Je confirme bien que mon élément est la terre ferme, mais je reprends ce que Christophe vous a déjà écrit :
« Un horizon de 360° tous azimuts, un paysage en perpétuel changement, dans une mouvance qui n’a pour relief éphémère que la houle et les vagues sculptées par le vent et l’océan, cet océan où l’on se perd d’un regard… »
Je me retrouve bien dans cette situation et c’était beau.


Je remercie Jean François qui a donné l’occasion à Dany de réaliser un rêve, et moi j’ai suivi, confiante dans les hommes, le bateau, la mer et les alizés. Il est dit : aux innocents, les mains pleines ! Je confirme, car cette traversée a été exceptionnelle d’après notre skipper Alexandre que je remercie également pour la route choisie.

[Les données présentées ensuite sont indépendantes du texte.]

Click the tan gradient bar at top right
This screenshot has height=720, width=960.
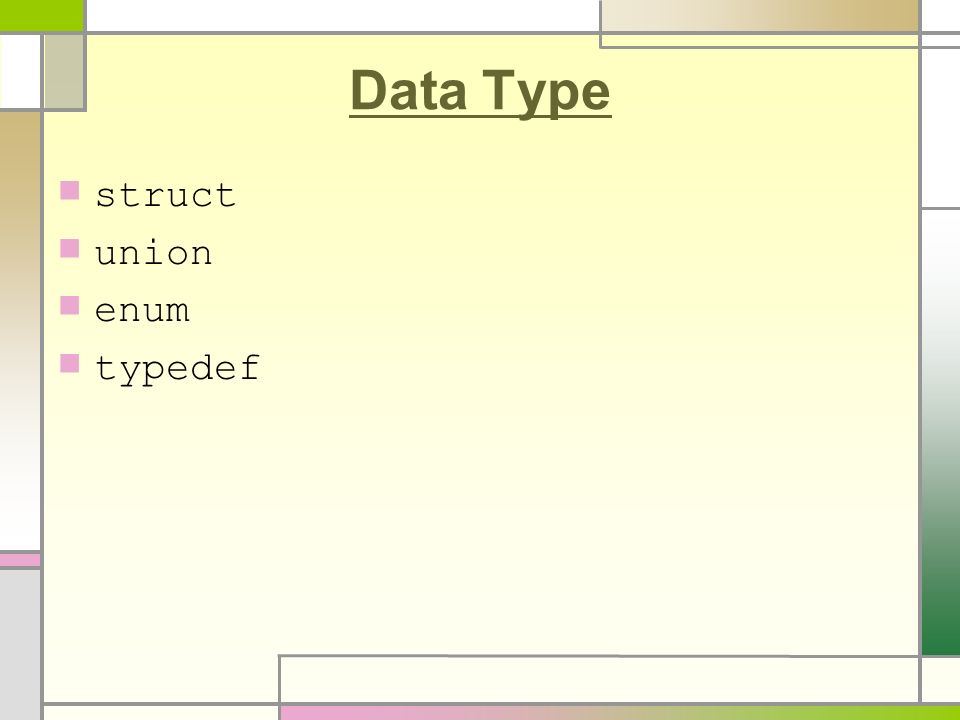point(760,16)
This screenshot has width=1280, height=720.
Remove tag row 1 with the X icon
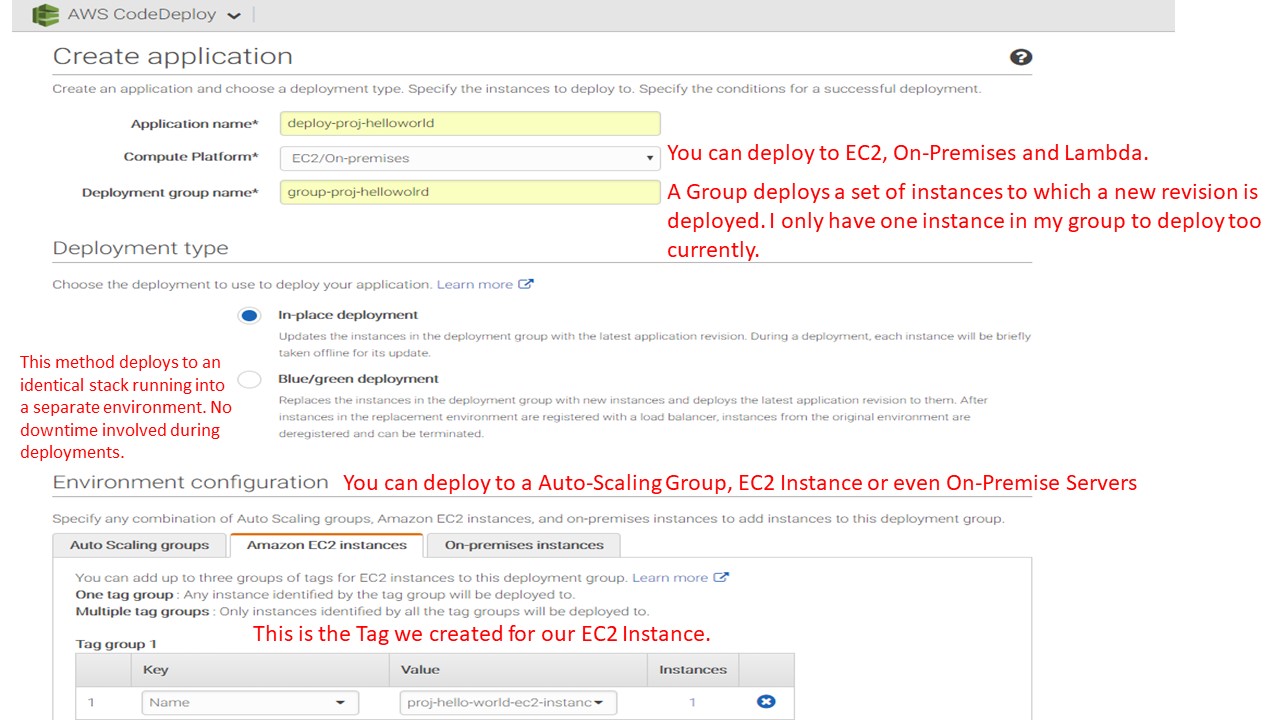point(766,702)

Je remercie famille et amis qui nous ont suivi journellement, nous faisant prendre conscience que ce que nous réalisions (à notre âge) n’était pas banal.
Je vous embrasse tous et donne la parole à Dany et peut être à Jean François s’il veut bien, cela nous ferait très plaisir.
Marinette

1 commentaires:

  1. Marinette, tes commentaires nous feraient presque (je dis bien presque), penser que ce que vous venez de vivre est simple, facile, et accessible.Tu nous décris si bien en quelques lignes la fascination de la mer, le poids de ses mystères et la rumeur de ses vagues que tu nous donnes envie ! Mais restons humbles et lucides ! On dit que, pour chaque homme, la mer est poésie, et que chaque poète a sa mer. Et bien, l'Atlantique a trouvé le sien.